— Records for this task —
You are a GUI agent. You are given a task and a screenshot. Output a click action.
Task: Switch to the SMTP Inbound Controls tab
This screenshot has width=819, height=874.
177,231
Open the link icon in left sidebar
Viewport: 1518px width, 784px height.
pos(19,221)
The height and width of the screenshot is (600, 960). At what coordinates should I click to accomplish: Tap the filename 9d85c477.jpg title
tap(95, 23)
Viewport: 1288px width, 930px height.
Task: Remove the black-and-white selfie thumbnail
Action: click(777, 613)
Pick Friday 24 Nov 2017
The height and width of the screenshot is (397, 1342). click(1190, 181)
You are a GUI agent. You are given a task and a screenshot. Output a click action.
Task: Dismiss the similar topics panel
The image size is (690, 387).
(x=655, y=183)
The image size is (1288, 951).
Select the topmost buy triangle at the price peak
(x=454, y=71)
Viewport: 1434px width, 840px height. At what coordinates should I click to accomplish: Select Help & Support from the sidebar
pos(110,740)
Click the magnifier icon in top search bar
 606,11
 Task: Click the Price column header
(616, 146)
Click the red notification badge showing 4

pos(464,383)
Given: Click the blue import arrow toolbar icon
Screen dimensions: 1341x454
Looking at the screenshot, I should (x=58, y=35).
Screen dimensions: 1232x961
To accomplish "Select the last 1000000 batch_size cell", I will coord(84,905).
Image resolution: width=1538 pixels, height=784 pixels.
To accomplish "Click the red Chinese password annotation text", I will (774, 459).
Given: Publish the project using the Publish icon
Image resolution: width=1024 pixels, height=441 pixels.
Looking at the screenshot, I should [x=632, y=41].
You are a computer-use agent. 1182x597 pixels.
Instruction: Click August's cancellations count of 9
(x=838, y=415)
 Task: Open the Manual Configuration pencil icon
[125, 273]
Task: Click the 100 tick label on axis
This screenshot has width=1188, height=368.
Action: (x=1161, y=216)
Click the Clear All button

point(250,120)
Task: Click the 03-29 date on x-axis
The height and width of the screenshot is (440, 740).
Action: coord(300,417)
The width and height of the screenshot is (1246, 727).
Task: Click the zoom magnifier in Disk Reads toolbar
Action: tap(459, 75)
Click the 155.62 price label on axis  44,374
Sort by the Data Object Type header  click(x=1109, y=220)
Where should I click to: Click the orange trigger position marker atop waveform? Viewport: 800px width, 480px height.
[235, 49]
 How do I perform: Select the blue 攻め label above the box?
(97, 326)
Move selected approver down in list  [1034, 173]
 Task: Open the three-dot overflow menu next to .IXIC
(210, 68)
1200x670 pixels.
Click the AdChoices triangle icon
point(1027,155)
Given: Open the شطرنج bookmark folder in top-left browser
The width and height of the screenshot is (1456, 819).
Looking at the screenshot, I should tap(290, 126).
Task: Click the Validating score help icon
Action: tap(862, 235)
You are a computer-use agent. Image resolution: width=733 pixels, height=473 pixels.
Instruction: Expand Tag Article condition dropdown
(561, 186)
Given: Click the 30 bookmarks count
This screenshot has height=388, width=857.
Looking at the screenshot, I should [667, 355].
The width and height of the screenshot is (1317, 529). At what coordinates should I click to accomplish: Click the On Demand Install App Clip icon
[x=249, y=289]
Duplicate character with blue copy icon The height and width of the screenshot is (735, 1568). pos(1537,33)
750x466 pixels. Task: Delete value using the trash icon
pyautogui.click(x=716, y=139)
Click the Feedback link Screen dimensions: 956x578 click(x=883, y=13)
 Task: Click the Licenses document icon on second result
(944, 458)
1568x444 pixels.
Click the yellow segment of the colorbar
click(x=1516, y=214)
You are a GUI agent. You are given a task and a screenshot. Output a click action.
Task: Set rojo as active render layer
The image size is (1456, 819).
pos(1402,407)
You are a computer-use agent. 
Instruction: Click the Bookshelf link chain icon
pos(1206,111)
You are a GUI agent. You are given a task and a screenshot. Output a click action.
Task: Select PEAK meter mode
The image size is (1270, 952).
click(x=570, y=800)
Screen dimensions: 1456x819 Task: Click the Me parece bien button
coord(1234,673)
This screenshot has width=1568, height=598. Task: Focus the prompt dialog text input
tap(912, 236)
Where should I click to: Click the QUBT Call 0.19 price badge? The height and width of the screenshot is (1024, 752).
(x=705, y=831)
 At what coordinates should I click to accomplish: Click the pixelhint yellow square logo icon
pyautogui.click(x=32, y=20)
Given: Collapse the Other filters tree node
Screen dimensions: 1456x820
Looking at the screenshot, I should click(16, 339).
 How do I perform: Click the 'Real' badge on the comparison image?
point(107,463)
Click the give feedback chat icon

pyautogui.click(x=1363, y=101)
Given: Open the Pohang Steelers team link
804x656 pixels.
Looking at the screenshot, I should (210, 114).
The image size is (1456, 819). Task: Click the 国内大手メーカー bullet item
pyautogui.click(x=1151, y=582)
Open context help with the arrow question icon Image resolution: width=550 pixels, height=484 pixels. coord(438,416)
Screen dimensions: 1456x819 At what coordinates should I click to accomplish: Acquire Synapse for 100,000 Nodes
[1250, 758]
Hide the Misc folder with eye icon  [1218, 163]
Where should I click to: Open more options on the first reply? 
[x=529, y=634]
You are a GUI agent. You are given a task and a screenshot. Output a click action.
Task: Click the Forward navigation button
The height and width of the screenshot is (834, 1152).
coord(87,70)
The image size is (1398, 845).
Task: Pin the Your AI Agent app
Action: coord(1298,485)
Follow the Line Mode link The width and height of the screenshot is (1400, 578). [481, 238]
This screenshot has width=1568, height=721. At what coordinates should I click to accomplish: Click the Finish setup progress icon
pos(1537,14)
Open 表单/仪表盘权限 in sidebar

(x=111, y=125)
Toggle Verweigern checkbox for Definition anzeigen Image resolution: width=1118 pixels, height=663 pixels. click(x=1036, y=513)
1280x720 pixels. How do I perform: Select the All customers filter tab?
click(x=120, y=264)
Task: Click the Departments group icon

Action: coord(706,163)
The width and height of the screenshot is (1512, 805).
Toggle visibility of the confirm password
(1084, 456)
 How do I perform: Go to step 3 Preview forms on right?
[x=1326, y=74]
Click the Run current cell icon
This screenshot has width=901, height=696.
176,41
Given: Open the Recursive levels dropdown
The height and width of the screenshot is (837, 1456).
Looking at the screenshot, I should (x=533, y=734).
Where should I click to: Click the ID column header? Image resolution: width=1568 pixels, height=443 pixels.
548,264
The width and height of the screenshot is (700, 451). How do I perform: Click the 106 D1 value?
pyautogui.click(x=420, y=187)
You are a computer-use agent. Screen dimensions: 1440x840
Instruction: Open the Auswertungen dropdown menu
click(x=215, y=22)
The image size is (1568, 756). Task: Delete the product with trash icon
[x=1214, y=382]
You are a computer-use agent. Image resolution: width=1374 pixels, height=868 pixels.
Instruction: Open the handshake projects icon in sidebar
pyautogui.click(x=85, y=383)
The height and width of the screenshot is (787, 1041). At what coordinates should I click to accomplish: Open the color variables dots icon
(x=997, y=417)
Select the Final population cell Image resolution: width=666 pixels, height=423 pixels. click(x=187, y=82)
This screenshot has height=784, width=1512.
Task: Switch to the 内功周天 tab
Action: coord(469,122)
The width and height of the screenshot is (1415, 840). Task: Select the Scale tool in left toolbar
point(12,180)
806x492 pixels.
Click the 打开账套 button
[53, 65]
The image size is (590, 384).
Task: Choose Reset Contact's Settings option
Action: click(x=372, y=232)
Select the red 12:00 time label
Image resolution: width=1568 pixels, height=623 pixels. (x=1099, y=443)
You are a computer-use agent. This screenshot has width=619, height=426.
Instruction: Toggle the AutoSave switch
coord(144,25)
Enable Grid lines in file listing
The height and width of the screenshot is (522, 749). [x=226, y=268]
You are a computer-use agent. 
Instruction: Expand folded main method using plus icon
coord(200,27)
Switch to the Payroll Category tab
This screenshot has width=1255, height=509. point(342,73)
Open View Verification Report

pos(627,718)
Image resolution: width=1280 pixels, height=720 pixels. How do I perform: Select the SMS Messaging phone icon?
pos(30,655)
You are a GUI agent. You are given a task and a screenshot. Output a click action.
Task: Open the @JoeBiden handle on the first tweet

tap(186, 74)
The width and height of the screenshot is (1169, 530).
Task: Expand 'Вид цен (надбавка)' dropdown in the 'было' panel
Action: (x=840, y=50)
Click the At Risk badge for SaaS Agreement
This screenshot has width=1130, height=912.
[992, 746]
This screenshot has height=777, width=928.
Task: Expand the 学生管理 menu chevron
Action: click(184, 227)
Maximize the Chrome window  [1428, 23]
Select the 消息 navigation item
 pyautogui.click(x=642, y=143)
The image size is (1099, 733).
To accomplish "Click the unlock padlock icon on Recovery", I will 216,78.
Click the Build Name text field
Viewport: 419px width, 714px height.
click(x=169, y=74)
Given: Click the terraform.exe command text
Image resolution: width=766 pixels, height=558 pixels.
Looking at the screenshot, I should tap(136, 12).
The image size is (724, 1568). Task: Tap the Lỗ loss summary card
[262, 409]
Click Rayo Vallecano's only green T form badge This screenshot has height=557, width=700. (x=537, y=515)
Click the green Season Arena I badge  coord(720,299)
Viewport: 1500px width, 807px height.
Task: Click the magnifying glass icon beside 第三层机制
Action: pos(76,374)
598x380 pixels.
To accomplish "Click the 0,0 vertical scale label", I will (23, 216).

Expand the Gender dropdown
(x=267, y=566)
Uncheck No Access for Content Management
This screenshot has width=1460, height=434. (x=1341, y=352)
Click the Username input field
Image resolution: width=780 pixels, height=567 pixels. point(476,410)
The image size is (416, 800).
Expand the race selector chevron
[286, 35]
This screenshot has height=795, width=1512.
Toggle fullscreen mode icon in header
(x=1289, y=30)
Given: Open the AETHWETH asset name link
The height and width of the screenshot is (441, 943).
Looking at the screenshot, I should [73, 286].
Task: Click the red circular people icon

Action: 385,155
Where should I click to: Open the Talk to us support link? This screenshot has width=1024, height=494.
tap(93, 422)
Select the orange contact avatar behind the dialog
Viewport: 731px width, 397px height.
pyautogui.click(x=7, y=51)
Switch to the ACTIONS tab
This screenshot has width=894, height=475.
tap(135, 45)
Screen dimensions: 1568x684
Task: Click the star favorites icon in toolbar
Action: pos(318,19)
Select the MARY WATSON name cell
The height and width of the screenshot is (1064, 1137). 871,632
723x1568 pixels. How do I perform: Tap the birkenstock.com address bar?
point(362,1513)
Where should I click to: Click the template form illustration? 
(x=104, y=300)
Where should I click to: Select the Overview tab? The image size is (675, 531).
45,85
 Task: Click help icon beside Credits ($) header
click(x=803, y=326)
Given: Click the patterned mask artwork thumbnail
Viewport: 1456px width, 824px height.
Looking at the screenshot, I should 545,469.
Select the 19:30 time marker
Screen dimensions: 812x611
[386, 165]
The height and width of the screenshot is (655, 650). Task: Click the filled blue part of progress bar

— Task to complete —
Copy the data starting with the line that contains "The image size is (1288, 951)." and going on through the line that contains "pos(464,383)", both included, without any change.

— Answer —
The image size is (1288, 951).
Select the topmost buy triangle at the price peak
(x=454, y=71)
Viewport: 1434px width, 840px height. At what coordinates should I click to accomplish: Select Help & Support from the sidebar
pos(110,740)
Click the magnifier icon in top search bar
 606,11
 Task: Click the Price column header
(616, 146)
Click the red notification badge showing 4

pos(464,383)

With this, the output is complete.